Roma, 12 mag – Derby d’Italia, duello eterno. Anche in questa stagione che volge oramai al termine – ma con un avvincente finale di campionato ancora tutto da scrivere – lo scontro tinto di bianconerazzurro è stato quello che ha dato una direzione precisa a tutta l’annata. Riavvolgendo brevemente il nastro già nel 2020 (ultima gara prima del confinamento) la spallata juventina garantì il sorpasso sulla Lazio di un certo Simone Inzaghi mandando l’Inter a meno nove. Inversione a U lo scorso anno, con l’Inter che acquisisce la certezza di essere pronta per un grande traguardo vincendo di forza proprio contro i rivali sabaudi, campioni d’Italia da nove stagioni. Quest’anno ha assegnato la Supercoppa nonché deciso – a inizio aprile – chi dovesse essere la più accreditata contendente del Milan.

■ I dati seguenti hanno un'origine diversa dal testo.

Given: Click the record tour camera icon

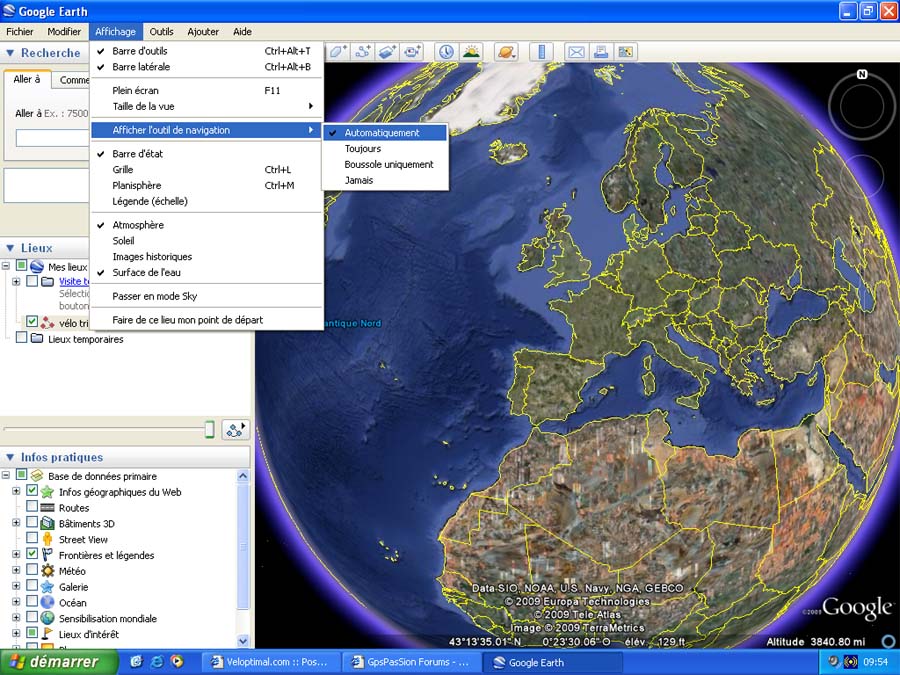Looking at the screenshot, I should click(412, 52).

Juve-Inter: la finale di Coppa Italia

Manco a dirlo, anche i destini della coppa nazionale passano per le giocate di Vecchia Signora e Beneamata. Davanti a una Juve fortemente motivata dalla possibilità di arricchire la bacheca per l’undicesimo anno consecutivo troviamo un’Inter che non ha ancora perso la speranza di una tripletta impensabile a inizio stagione.

Pochi dubbi alla vigilia nell’ormai classico 3-5-2 interista – Darmian vince il ballottaggio con Dumfries – mentre Allegri, dal suo ampio ventaglio di possibilità, sceglie un abbottonato ma camaleontico 4-4-1-1.

All’Olimpico la gara si accende subito: è Barella – sugli sviluppi di calcio d’angolo – ad inventarsi un destro “alla Del Piero” che fulmina l’incolpevole Perin. Lo svantaggio-lampo costringe Allegri ad alzare gli esterni Bernardeschi e Cuadrado trasformando il modulo in un più spregiudicato 4-2-3-1. Dall’altra parte i meneghini si possono difendere bassi affidandosi alle ripartenze. Bianconeri comunque pericolosi con il loro centravanti serbo, Dybala e De Ligt. Prima del riposo fuori Danilo – problemi fisici – dentro Morata.

Secondo tempo: Juve spietata ma al 90’ è 2-2

Lo stesso spagnolo a inizio ripresa induce Handanovic – sul sinistro di Alex Sandro – ad un grossolano errore: è 1-1. Neanche il tempo di esultare che Vlahovic finalizza un bellissimo contropiede per il sorpasso della Vecchia Signora. Centoventi secondi che cambiano l’inerzia della finale, con i piemontesi a giostrarsi in una sicura gestione. All’ora di gioco Inzaghi prova a scuotere una squadra improvvisamente senza idee con un triplo cambio – in campo Dimarco, Dumfries e Correa – mentre Allegri (inspiegabilmente) cambia ancora disposizione passando dietro a una linea a 3.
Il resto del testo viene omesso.